▶ **Information provided**:
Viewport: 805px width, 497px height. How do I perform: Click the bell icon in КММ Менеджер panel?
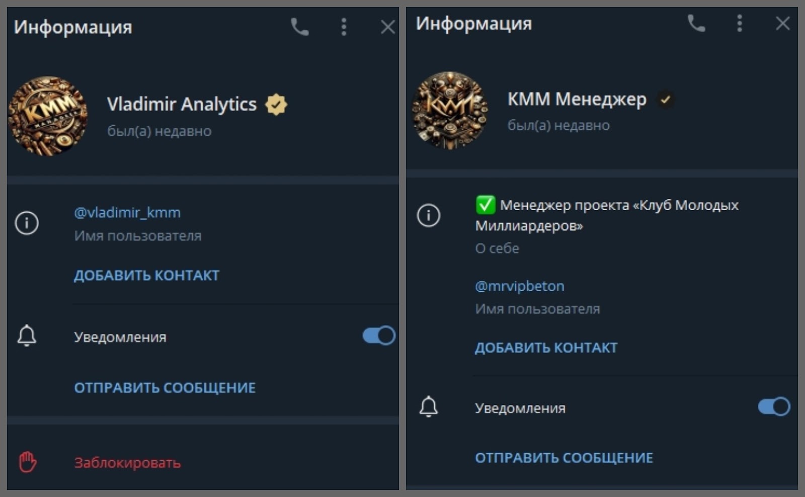[x=429, y=407]
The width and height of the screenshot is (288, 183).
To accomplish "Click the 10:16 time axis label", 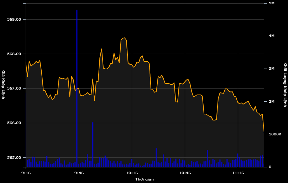I will click(x=132, y=173).
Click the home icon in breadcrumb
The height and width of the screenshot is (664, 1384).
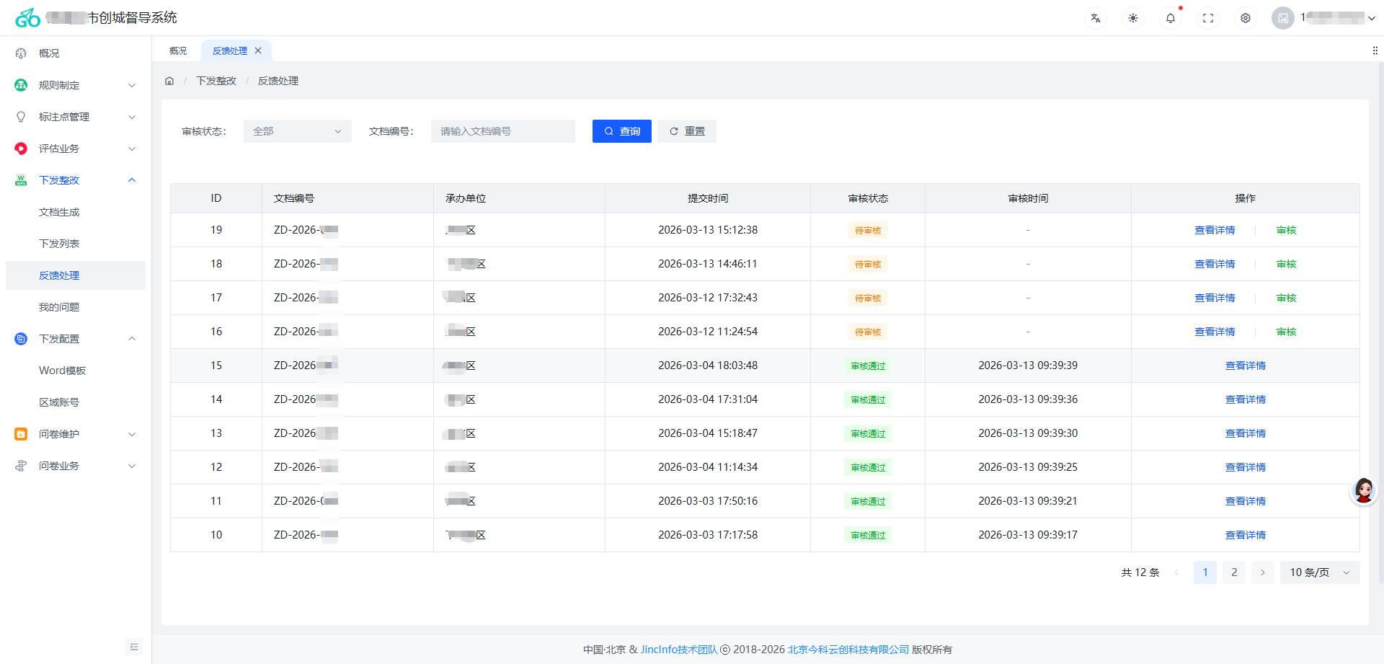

▶ **Brief**:
Reproduce word for word everything from the line containing "Click the home icon in breadcrumb" down to the end of the rows, leaving the pictures out.

▶ **Worked solution**:
Click the home icon in breadcrumb
The height and width of the screenshot is (664, 1384).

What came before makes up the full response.